The plagues that precede and include the Passover were specifically pointed to show that the gods that the Egyptians trusted in had no power whatsoever. Four of these plagues were events in which the animals, supposedly guardians of the Egyptian population, turned into extremely troublesome or dangerous attackers (frogs, lice, wild beasts and locusts). Three of them subjected the ‘god-like’ animals to bouts of sickness (pestilence, boils) or devastation (hail) which, in the latter case, required human protection. Two of the plagues reduced Egyptian gods to a state of powerlessness in which they could not bestow their normal divine favors (Nile water turned into blood; darkness extinguishing Ra’s light). The last plague threatened and slew Egypt’s firstborn, man and beast. This would include Pharaoh himself, because it was usually the firstborn who inherited the throne and who, as noted above, was thought to be the child of Egypt’s foremost deity.

This last “plague” is where we find the Passover. In the middle of what would have seemed like chaos God is communicating an important truth to his people that have forgotten him. “I can save you” says God, “I have power over death, but what I do require is holiness and that you listen to what I say. If you do as I instruct you will be saved and can even be spared from death.” The whole process of eating the animal in obedience to the Passover regulations was an act of faith and obedience, involving faith in God’s gracious provision of the holiness that no human himself or herself can provide and obedience to a process that showed confidence in God’s true promises and requirements. This is an incredibly important theme and one that the people of God will be reminded of as their story continues and that we ultimately see lived out, once again, in the person of Jesus.
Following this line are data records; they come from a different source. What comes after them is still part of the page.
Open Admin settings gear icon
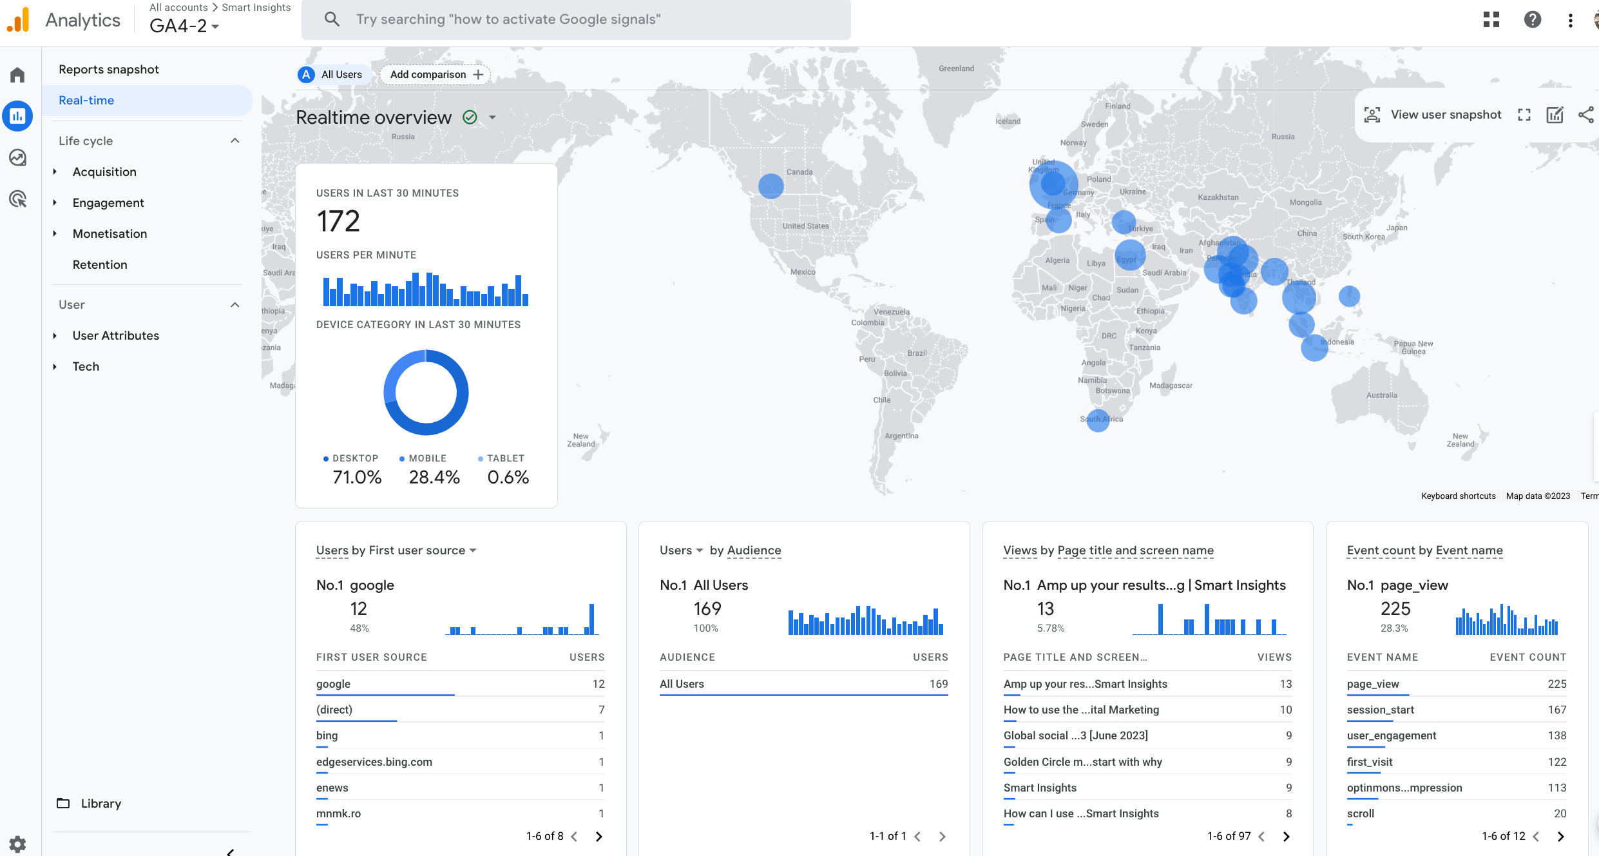Image resolution: width=1599 pixels, height=856 pixels. pyautogui.click(x=17, y=844)
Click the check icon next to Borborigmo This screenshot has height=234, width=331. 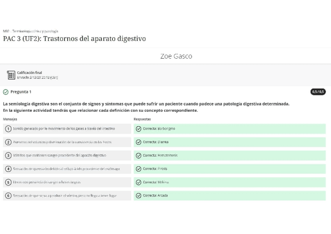click(x=139, y=129)
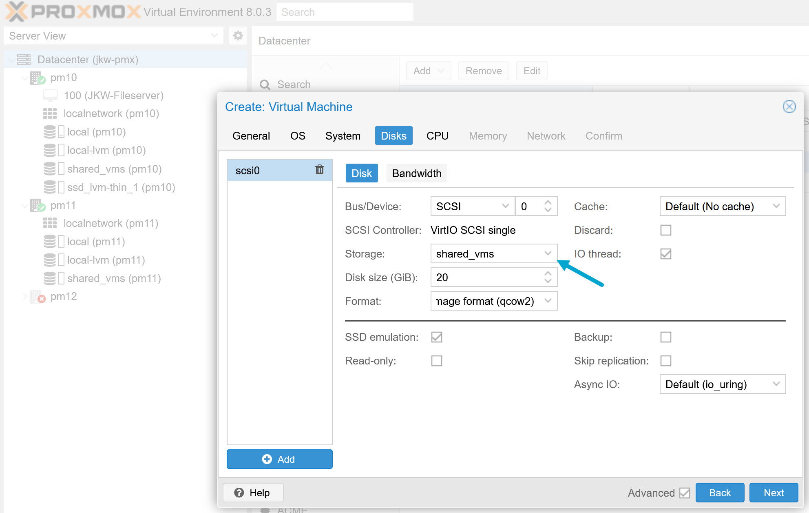Disable the IO thread checkbox
The width and height of the screenshot is (809, 513).
pos(665,253)
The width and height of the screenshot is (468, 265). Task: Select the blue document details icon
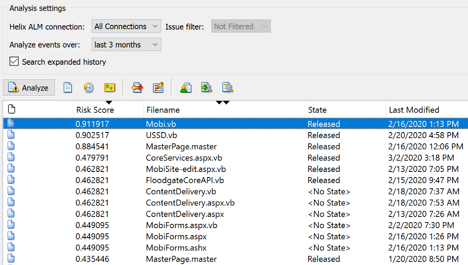[x=67, y=87]
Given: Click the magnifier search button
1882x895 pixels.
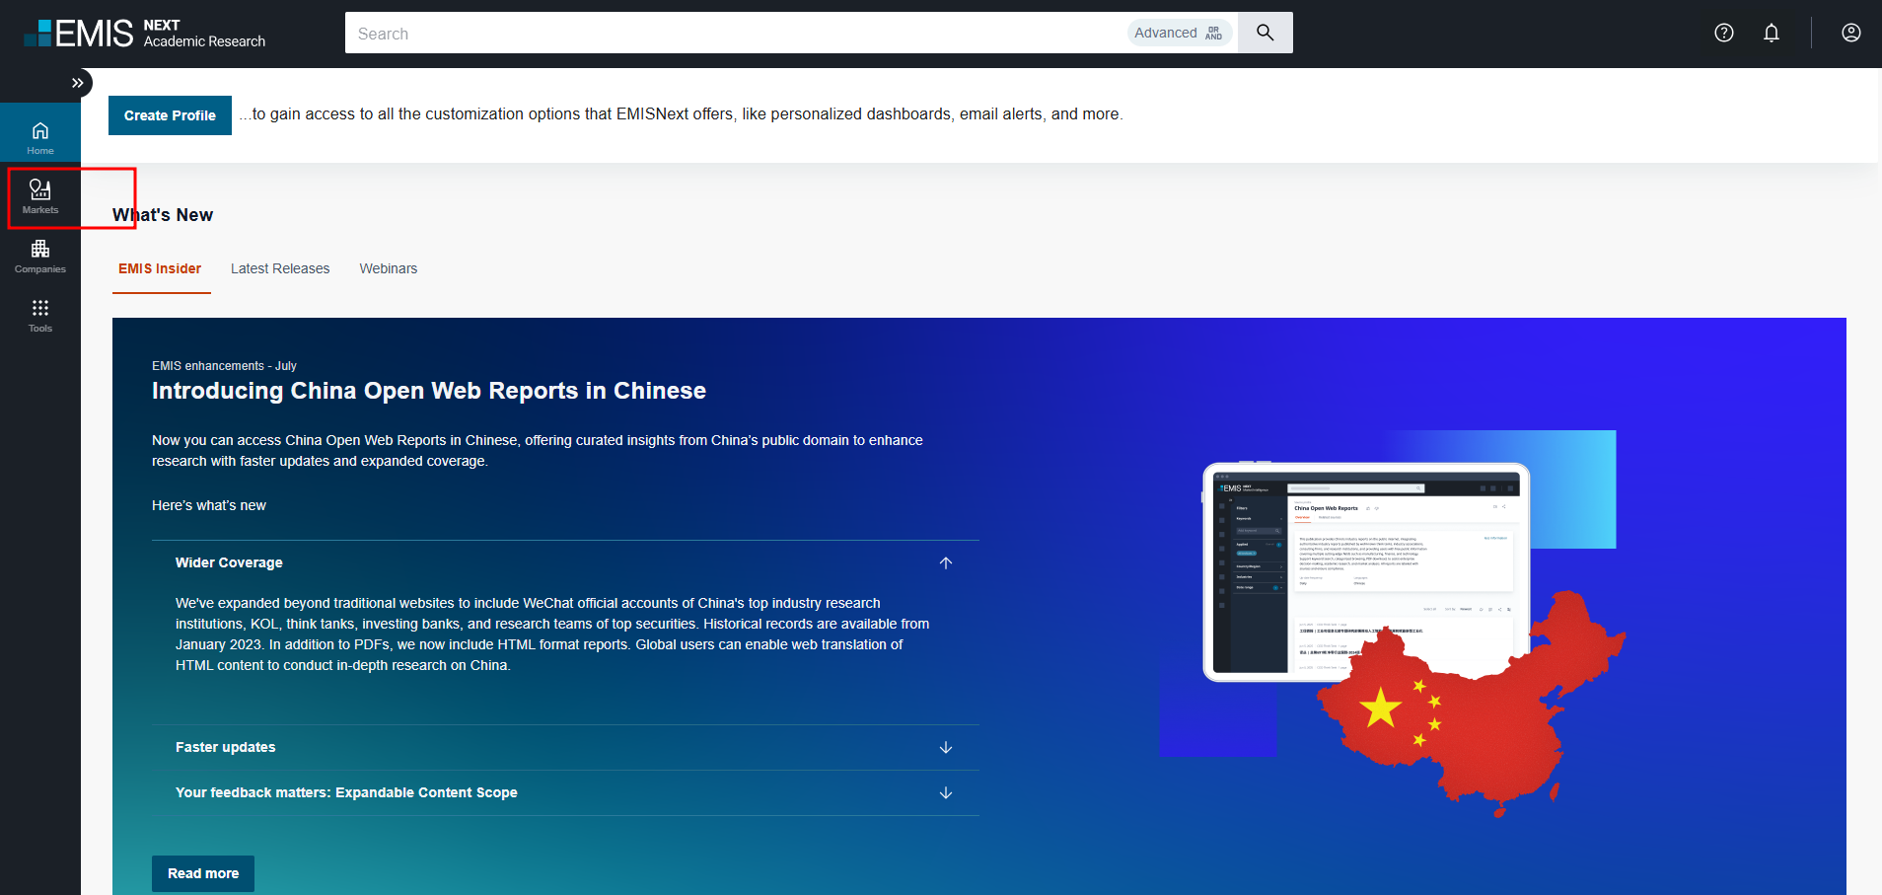Looking at the screenshot, I should click(1265, 33).
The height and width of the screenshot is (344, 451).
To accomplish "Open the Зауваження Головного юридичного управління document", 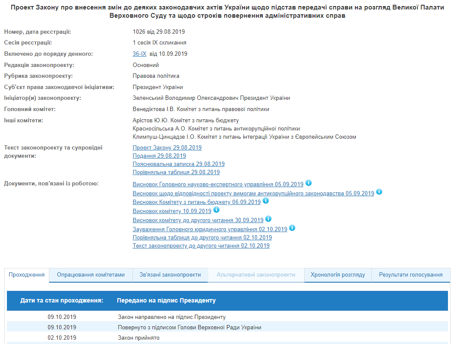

  1. What is one thing that stood out to you from this week’s passage?
  2. What does this passage tell us about the Passover lamb? What would it accomplish for the Israelites?
  3. Why were the Israelites commanded to celebrate the Passover every year?
  4. How does John 1:29 connect with Exodus 12?
  5. Have you ever experienced God speaking truth to you in the midst of chaos? What happened?
  6. What is your salvation story? How do you celebrate it in your life?